*** Opening Material provided ***
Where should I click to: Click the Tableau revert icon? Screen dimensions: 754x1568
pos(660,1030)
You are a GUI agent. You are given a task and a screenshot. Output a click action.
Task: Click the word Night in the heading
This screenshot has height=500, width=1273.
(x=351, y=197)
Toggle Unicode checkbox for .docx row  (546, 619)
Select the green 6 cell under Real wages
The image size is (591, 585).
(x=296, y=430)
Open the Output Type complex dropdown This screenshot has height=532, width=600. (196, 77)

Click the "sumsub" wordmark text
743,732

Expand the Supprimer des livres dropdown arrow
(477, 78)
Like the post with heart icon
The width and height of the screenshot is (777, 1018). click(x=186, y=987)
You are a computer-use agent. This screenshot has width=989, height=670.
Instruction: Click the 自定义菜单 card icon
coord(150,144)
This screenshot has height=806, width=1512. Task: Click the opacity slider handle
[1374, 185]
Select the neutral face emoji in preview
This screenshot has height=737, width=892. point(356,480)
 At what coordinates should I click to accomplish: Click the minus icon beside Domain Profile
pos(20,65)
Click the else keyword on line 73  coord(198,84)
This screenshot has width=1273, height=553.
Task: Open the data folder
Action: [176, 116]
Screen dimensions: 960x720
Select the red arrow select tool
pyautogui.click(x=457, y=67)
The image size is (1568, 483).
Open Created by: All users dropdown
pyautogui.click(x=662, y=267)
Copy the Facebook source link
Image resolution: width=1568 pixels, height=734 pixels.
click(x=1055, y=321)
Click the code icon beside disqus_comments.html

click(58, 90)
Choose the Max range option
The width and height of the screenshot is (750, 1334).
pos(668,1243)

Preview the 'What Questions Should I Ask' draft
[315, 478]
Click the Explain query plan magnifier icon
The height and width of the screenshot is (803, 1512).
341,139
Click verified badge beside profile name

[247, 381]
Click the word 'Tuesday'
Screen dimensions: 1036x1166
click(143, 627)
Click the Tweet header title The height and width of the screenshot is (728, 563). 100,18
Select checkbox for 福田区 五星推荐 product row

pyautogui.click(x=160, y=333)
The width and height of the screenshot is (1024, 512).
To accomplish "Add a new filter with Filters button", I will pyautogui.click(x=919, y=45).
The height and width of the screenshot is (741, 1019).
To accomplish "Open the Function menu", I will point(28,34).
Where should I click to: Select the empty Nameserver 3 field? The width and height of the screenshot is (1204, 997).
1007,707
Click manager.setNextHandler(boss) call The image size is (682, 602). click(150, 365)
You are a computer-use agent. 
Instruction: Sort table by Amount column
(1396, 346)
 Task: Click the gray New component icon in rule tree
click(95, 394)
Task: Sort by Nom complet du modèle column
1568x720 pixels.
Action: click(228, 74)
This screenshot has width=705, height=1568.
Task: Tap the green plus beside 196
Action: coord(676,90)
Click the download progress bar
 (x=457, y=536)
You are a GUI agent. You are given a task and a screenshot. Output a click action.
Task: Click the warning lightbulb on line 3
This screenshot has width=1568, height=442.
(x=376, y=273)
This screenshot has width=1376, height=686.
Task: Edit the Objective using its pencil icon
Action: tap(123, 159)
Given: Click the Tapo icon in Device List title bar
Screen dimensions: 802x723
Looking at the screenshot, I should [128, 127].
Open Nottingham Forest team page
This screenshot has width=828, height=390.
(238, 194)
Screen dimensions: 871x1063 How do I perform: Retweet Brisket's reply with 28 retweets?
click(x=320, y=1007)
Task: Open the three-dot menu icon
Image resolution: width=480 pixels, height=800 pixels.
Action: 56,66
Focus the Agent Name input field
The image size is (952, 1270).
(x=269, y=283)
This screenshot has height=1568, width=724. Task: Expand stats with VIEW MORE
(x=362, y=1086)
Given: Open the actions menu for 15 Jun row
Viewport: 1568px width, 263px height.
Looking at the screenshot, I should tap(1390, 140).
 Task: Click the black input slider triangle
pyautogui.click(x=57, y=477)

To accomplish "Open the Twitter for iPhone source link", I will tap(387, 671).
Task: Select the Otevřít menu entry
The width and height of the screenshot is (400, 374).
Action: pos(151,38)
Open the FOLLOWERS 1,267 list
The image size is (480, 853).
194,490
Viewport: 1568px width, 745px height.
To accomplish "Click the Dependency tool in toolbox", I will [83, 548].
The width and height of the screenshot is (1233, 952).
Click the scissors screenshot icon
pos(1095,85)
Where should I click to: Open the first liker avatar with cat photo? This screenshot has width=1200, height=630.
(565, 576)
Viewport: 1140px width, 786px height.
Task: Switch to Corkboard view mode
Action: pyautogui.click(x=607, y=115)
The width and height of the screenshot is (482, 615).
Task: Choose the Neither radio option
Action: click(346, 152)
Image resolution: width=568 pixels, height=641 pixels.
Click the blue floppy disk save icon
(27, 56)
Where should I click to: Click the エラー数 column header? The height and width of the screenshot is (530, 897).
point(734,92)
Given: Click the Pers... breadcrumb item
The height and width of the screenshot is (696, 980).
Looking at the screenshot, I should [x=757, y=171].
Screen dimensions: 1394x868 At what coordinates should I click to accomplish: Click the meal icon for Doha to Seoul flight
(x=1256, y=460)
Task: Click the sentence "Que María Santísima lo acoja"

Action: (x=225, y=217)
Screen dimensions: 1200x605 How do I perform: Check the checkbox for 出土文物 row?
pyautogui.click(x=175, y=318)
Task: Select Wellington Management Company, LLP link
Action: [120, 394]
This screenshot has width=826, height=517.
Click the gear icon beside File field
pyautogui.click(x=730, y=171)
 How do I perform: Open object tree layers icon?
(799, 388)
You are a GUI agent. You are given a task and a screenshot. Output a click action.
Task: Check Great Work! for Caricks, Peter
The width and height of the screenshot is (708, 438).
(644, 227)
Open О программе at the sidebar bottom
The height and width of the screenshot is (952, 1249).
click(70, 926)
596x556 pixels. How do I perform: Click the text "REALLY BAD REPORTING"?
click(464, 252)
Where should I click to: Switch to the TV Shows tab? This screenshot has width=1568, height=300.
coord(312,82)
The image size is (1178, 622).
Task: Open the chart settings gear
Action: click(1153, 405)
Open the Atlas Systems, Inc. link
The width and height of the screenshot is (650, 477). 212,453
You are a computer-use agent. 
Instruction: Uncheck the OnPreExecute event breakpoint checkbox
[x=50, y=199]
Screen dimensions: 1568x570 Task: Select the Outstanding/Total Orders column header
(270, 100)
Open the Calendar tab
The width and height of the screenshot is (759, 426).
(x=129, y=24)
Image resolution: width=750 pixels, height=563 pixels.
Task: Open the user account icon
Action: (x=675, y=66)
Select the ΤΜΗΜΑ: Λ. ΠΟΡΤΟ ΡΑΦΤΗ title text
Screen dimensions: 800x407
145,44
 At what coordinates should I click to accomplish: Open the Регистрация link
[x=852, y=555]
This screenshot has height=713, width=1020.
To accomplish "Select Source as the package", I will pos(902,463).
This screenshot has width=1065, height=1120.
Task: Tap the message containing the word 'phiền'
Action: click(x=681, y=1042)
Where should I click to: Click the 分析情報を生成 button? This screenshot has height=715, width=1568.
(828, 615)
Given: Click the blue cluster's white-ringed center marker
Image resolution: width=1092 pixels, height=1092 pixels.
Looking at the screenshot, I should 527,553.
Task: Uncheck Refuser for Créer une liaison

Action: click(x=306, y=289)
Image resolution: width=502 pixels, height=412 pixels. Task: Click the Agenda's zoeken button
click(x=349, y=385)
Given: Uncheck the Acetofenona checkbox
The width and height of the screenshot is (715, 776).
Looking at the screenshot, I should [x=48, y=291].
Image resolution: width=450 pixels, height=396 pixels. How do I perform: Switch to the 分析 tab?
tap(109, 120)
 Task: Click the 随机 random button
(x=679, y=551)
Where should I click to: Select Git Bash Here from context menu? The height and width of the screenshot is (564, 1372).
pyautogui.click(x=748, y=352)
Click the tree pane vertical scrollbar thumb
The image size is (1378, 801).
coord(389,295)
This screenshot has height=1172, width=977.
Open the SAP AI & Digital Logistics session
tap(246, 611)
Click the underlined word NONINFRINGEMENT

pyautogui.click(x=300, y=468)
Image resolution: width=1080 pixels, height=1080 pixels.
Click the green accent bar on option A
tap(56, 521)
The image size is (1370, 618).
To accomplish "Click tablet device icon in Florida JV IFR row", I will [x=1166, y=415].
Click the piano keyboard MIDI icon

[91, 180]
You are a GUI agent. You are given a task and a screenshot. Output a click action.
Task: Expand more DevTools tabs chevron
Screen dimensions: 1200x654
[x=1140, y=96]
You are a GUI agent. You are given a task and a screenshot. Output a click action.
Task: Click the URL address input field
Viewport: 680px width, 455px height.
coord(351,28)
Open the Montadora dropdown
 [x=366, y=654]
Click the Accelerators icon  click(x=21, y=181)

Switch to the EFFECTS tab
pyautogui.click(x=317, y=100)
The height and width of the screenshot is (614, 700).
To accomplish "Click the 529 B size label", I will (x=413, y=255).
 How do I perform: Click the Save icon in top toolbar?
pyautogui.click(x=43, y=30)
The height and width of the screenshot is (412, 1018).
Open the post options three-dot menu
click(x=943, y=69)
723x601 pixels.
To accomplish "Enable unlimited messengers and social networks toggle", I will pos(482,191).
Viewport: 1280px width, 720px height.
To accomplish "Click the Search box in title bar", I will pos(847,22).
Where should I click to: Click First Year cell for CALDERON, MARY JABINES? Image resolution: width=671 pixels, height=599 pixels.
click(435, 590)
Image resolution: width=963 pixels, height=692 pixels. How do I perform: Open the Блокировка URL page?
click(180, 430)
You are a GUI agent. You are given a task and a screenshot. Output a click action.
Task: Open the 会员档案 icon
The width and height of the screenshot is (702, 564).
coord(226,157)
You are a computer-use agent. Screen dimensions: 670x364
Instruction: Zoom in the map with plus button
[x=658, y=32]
*** Closing Material provided ***
Select every line above that contains the word "computer", and copy it.

You are a computer-use agent. This screenshot has width=989, height=670.
You are a computer-use agent. 
You are a computer-use agent. 
You are a computer-use agent. Screen dimensions: 670x364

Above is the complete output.